Si tu parles deux langues, tu vas me comprendre quand je dis que j’ai deux cœurs et chacun a besoin de sa musique. Sur notre continent, la musique en anglais trempe tout. J’adore ma musique en anglais, mais elle n’est pas difficile à trouver; elle me trouve, enfin. Et je n’ai pas autant peur qu’elle disparaisse.
La musique en français, en contraste, est beaucoup moins omniprésente, beaucoup plus fragile. Il faut que je la cherche.

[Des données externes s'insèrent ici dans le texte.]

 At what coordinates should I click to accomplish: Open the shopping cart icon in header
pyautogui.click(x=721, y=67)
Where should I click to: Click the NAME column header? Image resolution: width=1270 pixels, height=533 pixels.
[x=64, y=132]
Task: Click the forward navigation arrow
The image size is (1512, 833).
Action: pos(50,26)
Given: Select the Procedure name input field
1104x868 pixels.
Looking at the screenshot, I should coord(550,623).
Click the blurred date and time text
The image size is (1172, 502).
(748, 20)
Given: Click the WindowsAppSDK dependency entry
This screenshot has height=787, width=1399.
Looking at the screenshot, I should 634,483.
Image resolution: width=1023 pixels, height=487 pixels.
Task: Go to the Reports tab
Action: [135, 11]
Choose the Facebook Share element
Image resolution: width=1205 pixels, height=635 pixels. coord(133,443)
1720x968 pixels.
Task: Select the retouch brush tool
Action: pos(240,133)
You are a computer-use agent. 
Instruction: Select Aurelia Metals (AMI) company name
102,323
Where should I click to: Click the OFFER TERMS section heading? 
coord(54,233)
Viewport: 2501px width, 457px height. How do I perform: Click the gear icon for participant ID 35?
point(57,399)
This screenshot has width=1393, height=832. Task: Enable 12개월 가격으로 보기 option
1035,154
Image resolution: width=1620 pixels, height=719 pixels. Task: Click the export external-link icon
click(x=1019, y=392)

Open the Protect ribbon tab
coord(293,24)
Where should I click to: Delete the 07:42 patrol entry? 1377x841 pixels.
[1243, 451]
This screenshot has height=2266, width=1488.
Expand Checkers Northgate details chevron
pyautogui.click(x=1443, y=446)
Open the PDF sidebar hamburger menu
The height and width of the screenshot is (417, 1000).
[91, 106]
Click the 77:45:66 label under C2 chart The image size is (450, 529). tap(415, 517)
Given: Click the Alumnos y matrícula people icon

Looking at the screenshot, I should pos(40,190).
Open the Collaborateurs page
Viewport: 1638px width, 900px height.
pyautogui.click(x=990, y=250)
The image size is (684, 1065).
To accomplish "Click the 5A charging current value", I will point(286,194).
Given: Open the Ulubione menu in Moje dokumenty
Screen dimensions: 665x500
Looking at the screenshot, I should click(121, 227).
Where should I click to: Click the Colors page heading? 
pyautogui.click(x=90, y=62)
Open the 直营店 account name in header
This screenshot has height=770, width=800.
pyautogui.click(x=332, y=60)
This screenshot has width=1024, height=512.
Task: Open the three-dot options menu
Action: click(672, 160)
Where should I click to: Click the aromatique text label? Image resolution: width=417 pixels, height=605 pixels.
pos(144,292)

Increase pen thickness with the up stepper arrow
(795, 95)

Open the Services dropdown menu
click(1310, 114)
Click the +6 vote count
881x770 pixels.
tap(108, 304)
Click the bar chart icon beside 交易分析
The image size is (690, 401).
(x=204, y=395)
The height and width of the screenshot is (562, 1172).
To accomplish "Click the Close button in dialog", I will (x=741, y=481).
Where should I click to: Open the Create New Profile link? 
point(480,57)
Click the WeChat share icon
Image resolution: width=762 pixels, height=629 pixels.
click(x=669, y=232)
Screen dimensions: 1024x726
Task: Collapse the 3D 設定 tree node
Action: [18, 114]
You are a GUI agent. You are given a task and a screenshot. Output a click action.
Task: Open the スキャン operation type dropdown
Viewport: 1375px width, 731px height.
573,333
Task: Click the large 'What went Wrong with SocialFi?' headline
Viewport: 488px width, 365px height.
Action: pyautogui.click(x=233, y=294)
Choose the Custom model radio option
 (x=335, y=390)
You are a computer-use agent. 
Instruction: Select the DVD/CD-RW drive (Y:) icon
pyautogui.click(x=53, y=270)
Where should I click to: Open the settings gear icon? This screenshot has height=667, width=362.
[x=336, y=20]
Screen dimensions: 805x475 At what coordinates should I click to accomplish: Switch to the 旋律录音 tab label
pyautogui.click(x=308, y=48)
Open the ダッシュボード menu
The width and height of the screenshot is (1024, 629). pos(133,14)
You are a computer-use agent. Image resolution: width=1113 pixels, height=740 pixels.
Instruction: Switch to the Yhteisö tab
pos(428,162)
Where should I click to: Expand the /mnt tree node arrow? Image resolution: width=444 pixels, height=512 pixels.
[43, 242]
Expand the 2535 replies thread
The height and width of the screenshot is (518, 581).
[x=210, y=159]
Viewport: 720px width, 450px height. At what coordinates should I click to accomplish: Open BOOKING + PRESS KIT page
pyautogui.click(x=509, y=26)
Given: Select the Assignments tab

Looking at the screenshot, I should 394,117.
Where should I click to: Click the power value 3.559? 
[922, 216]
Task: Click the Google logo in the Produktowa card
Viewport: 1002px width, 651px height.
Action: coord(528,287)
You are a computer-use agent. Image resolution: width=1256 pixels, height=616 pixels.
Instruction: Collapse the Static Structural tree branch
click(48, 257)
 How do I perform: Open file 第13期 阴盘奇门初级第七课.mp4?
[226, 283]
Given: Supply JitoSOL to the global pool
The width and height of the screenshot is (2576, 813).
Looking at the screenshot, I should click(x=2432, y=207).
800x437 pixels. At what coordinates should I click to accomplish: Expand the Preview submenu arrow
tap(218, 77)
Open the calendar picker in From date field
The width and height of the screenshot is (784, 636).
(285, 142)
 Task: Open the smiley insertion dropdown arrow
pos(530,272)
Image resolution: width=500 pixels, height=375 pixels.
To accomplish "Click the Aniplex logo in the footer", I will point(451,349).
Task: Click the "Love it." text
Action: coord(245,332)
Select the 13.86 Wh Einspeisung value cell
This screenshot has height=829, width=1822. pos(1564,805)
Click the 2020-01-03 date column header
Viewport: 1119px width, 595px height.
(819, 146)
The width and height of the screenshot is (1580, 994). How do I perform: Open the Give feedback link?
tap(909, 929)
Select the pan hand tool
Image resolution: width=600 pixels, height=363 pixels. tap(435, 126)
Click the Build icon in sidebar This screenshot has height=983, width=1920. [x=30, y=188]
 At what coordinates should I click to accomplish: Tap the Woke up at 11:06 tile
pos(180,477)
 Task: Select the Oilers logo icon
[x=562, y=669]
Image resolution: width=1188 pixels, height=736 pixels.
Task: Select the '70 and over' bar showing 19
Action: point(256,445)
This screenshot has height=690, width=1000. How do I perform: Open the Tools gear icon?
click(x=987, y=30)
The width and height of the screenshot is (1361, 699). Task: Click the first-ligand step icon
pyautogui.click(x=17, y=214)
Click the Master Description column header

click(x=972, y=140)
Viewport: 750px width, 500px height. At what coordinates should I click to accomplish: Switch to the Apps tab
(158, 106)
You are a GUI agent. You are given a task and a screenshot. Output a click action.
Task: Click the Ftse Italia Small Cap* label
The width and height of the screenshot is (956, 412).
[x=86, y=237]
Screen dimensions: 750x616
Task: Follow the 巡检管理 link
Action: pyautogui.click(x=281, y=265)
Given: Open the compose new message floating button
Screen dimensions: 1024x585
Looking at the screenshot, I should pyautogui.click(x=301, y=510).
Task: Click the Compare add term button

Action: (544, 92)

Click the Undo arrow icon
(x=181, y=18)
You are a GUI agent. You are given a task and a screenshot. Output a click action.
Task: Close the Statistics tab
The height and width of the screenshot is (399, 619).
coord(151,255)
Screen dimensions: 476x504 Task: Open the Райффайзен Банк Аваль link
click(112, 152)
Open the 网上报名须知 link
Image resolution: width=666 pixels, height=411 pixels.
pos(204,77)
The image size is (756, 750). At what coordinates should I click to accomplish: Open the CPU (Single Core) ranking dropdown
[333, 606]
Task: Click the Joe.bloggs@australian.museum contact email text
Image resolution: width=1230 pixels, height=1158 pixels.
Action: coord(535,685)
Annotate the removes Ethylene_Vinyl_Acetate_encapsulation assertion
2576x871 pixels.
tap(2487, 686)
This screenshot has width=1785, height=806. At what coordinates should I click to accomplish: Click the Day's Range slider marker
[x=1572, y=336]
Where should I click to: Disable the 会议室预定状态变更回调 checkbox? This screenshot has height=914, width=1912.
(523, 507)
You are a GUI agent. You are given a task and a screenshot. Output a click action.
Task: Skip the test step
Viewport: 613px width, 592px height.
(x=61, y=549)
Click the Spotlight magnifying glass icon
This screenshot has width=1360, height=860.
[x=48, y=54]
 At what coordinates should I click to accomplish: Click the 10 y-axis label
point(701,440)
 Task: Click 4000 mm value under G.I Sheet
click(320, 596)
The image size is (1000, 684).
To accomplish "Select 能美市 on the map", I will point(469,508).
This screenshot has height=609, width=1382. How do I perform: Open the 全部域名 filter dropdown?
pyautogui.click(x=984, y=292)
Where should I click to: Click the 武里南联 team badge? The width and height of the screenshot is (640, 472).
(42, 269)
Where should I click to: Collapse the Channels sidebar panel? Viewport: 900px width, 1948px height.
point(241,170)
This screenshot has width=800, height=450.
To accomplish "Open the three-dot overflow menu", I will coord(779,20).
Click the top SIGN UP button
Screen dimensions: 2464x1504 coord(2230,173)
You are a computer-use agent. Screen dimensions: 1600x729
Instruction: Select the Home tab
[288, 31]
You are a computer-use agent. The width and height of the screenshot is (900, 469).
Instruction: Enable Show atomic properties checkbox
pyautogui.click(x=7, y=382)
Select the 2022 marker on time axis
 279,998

La musique de Zachary Richard est une qui m’a inspirée plus que je puisse dire. Elle parle de mes réalités en Louisiane mais aussi des réalités que je connais au Québec, en Acadie, en Amérique du nord. J’ai découvert Zachary Richard et sa musique, ironiquement, à Québec, sur les Plaines d’Abraham, en 1978. Quand je l’ai redécouvert, en 1997, en spectacle pour la Journée de la Terre à Bâton-Rouge, sa musique en français (j’avais l’impression d’être parmi les cinq qui comprenaient les paroles) m’a donné des frissons, m'a fait brailler. Elle m’a réchauffe le cœur.
Ce soir j’ai le très grand plaisir d’aller au spectacle de Zachary Richard. Il va jouer en solo, soulignant les paroles des chansons qu’il a écrites.
Ce soir la musique en français va vivre.